A dual role (also known as a double role) refers to one actor playing two roles in a single production. Dual roles (or a larger number of roles for an actor) may be deliberately written into a script, or may instead be a choice made during production, often due to a low budget. In film and television, dual roles are often used for comic effect, or to depict identical twins or relatives. In a theatrical production where more than one actor plays multiple characters, it is sometimes referred to as an "Ironman" cast.

Theatre
In theatre, the use of multiple roles may be budget-related, may be intended to give an accomplished actor more stage time or a greater challenge, or may be of thematic significance to the story. The combination of factors leading to such a decision may often remain unknown. For example, debate exists over the significance of William Shakespeare's use of dual roles, with a notable example being whether the characters of Cordelia and the Fool in King Lear were intended to be one and the same, or whether the mysterious Third Murderer in Macbeth is actually Macbeth himself.

In the works of absurdists such as Tom Stoppard, characters played by the same actor are often of thematic significance.

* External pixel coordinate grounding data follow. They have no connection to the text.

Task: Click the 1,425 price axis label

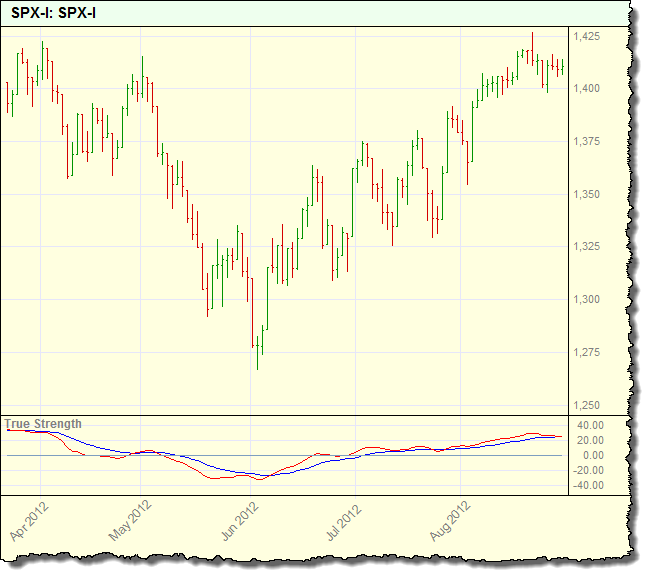Action: (x=587, y=36)
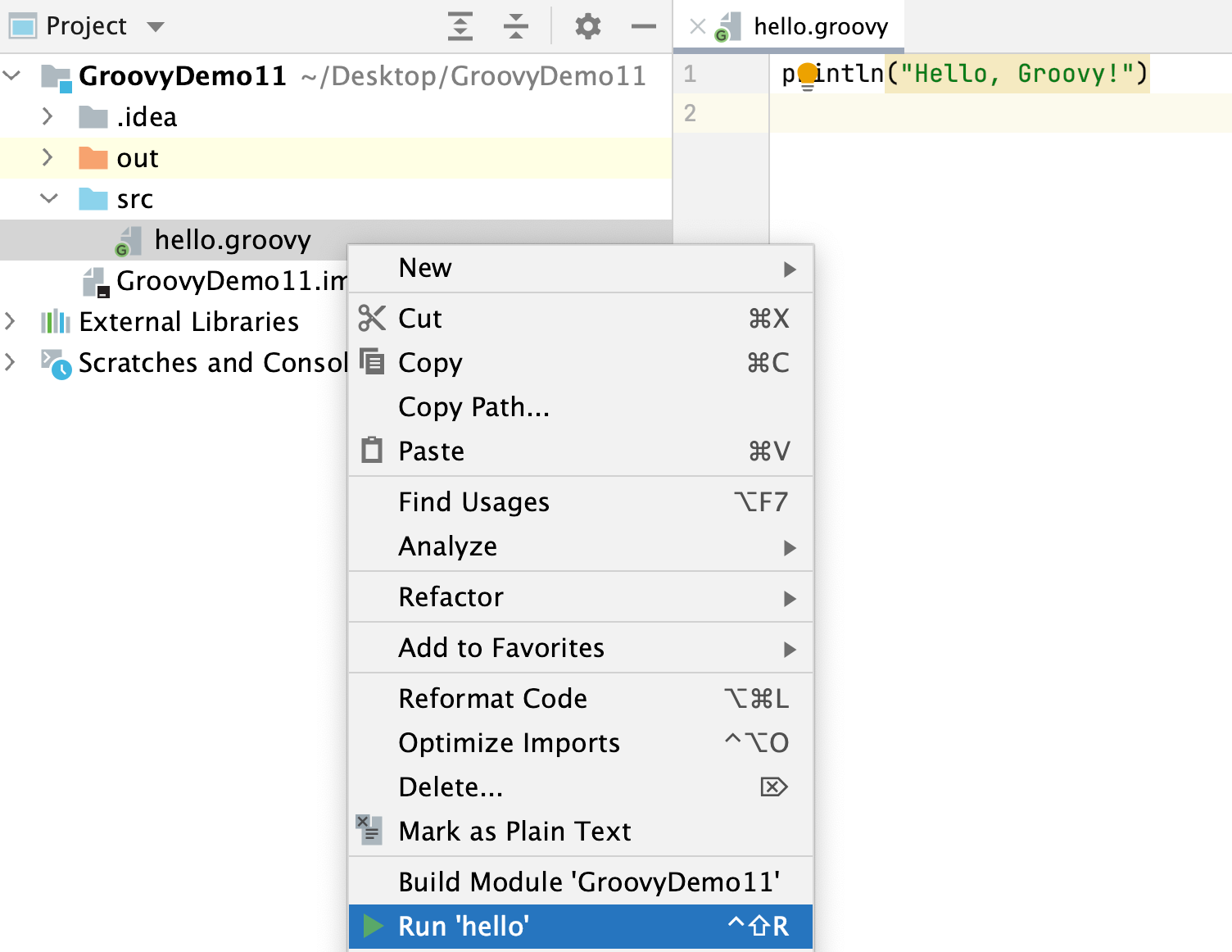Click the scissors icon next to Cut
This screenshot has height=952, width=1232.
(x=373, y=318)
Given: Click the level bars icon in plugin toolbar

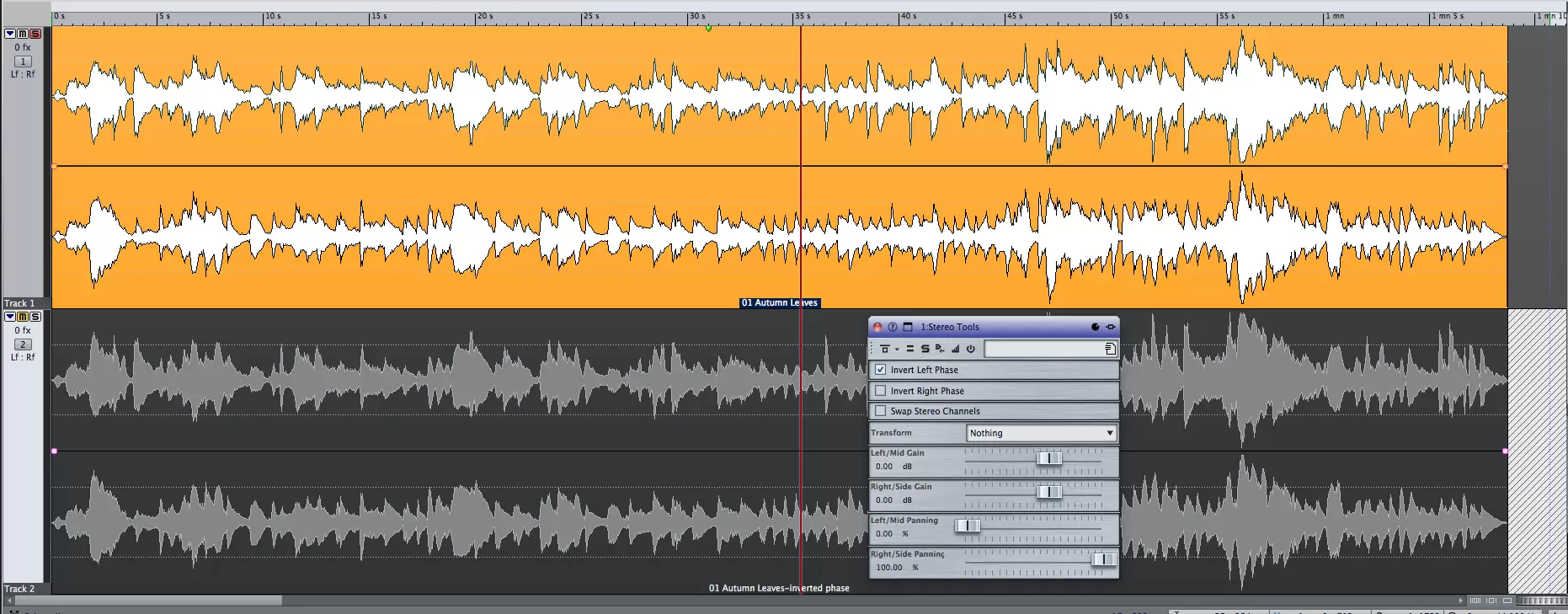Looking at the screenshot, I should tap(955, 349).
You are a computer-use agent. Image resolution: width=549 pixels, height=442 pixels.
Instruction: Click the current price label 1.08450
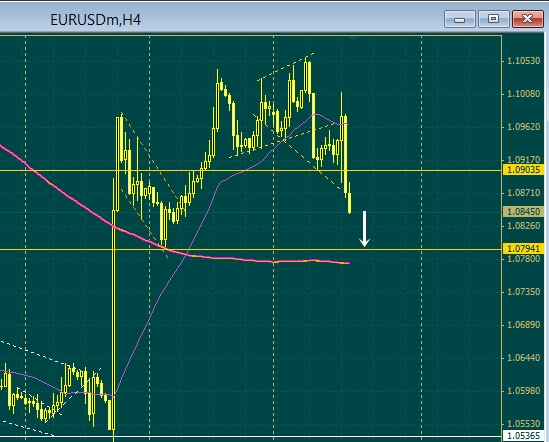523,212
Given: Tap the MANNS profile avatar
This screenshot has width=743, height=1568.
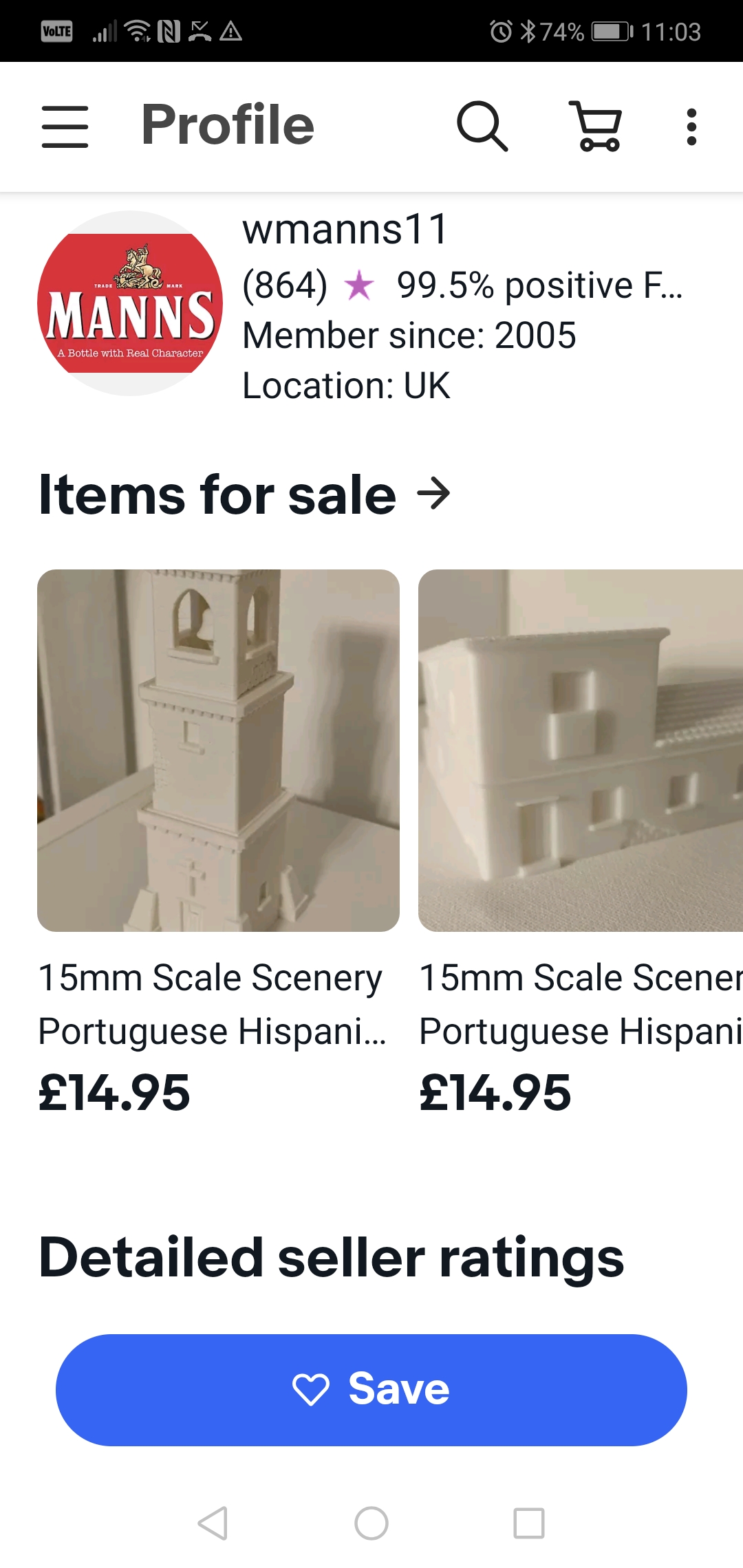Looking at the screenshot, I should click(x=130, y=303).
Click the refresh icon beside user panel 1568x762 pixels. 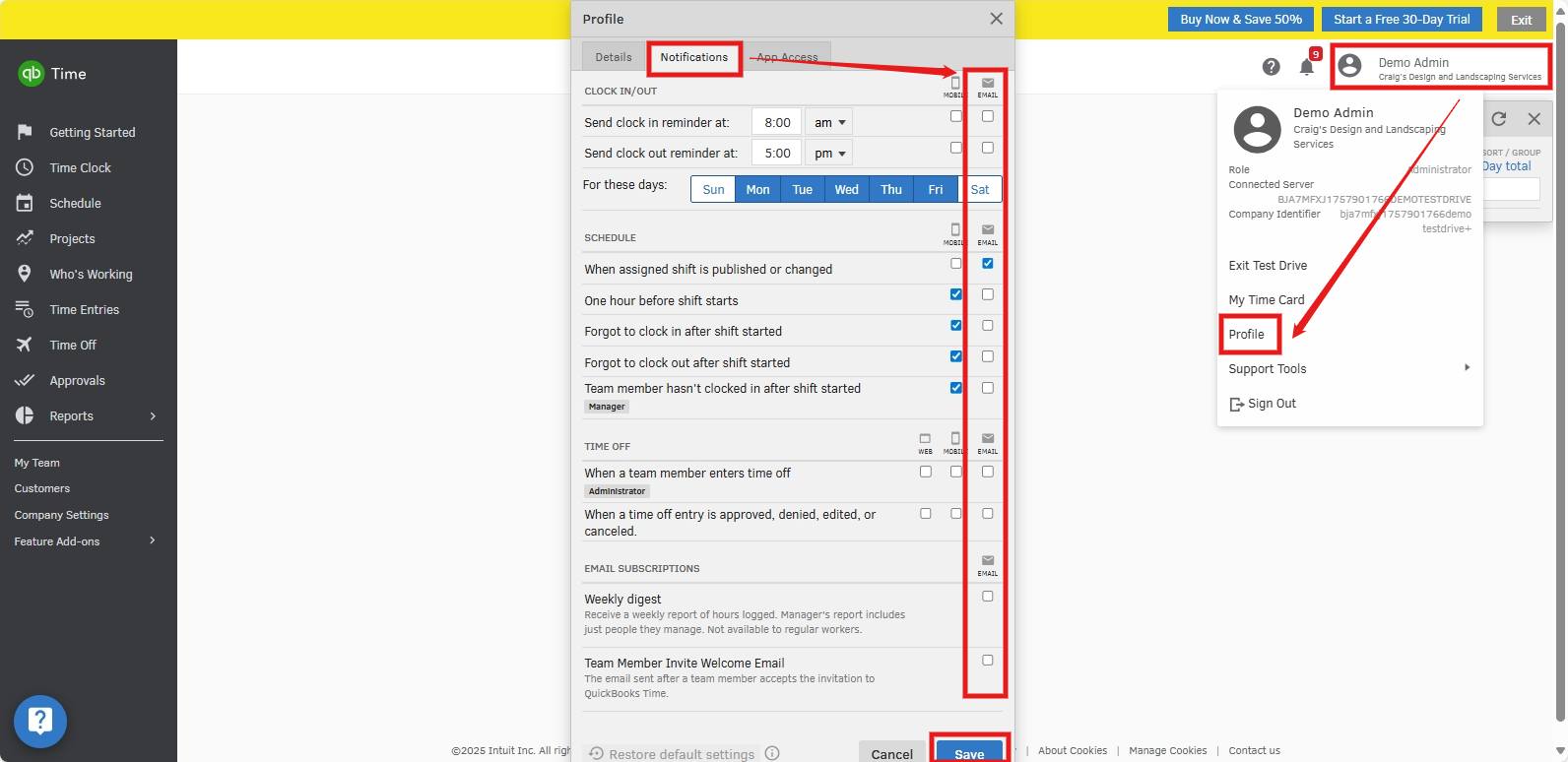tap(1498, 119)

In the musical Hamilton, four actors/actresses are cast in dual roles, each a major supporting character, with a change of roles between the first and second acts. The actors who play John Laurens/Philip Hamilton, Lafayette/Thomas Jefferson, and Hercules Mulligan/James Madison wear identical white costumes in the opening song, "Alexander Hamilton", and were given lines with intentional double meanings that would fit either of their dual roles.

Film

Lee Marvin won an Academy Award for Best Actor for a dual role in Cat Ballou (1965). Nicolas Cage was nominated for Best Actor for a dual role in Adaptation (2002). Peter Sellers was nominated for Best Actor for a triple role in Dr. Strangelove (1964). 

In some low-budget films, actors have been cast in more than one role to save money.

Multiple casting has often included the casting of an actor as multiple members of the same family.

Starting in the 1970s, having a living double in a Bollywood film became "almost a genre in itself," according to filmmaker Govind Nihalani. In Ram Aur Shyam, Dilip Kumar acted as two brothers who got separated immediately after their birth. Seeta Aur Geeta uses a female version of this plot device in which Hema Malini acted as two separated sisters.  In Enthiran (2010), at the time the most expensive Indian film ever made, Rajinikanth plays a dual role covering the two main characters, a scientist and the humanoid robot he created.

Television
In television, soap operas have commonly used the technique to either portray twins (or even similar looking relatives), or to bring back an actor whose character has been killed.  As an example, Denise Crosby's character, Tasha Yar is killed off in the first season of Star Trek: The Next Generation and another character was created to bring back Crosby in the third season.